=== Exercise requirements ===
Go through the records below and copy out every line holding "will".

=== Records for processing ===
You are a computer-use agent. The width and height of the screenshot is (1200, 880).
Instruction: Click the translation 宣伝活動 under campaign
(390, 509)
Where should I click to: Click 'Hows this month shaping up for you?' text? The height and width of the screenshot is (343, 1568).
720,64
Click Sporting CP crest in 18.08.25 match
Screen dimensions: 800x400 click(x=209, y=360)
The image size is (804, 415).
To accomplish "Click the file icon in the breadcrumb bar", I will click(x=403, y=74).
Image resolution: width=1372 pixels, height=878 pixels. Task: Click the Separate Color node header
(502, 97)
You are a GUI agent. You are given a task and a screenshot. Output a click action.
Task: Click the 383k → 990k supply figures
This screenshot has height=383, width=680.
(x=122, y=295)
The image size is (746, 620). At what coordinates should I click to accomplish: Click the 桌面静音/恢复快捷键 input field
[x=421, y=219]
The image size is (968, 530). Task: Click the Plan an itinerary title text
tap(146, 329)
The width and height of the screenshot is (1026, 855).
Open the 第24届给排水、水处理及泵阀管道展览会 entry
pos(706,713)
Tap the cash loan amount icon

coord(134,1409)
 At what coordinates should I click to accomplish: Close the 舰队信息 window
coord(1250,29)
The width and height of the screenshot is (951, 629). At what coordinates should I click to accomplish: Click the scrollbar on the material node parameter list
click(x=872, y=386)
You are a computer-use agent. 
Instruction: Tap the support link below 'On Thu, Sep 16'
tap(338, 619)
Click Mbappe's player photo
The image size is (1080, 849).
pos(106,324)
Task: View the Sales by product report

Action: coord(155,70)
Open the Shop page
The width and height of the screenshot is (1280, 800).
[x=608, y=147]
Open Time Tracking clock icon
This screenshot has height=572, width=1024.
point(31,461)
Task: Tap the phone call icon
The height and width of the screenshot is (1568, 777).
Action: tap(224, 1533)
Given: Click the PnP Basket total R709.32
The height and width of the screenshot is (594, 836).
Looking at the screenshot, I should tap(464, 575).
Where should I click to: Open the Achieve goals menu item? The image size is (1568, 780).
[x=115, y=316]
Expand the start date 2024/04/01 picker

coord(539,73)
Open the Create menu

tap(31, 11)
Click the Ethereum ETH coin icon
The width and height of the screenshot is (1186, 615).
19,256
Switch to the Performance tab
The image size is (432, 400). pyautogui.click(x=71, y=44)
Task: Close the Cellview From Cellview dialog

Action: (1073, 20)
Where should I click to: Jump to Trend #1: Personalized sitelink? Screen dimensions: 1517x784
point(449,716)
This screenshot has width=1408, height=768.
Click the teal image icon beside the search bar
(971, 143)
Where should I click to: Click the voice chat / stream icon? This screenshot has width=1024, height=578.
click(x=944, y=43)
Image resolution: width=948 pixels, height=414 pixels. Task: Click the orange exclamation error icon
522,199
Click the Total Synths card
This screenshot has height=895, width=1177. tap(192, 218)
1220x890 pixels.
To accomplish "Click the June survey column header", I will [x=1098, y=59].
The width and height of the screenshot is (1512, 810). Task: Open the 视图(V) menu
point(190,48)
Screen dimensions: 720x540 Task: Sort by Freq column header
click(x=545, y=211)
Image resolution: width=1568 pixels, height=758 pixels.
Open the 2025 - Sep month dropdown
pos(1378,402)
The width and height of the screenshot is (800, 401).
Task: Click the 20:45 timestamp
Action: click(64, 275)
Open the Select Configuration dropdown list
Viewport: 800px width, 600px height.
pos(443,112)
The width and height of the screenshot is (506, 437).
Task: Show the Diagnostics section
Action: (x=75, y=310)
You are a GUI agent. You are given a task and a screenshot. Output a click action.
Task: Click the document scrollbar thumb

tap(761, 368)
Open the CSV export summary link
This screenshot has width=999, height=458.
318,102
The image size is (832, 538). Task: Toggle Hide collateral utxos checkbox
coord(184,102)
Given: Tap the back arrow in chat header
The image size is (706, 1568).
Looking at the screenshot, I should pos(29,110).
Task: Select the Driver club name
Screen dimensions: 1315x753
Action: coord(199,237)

=== Task output ===
To accomplish "Click the file icon in the breadcrumb bar", I will click(x=403, y=74).
To accomplish "Click the June survey column header", I will [x=1098, y=59].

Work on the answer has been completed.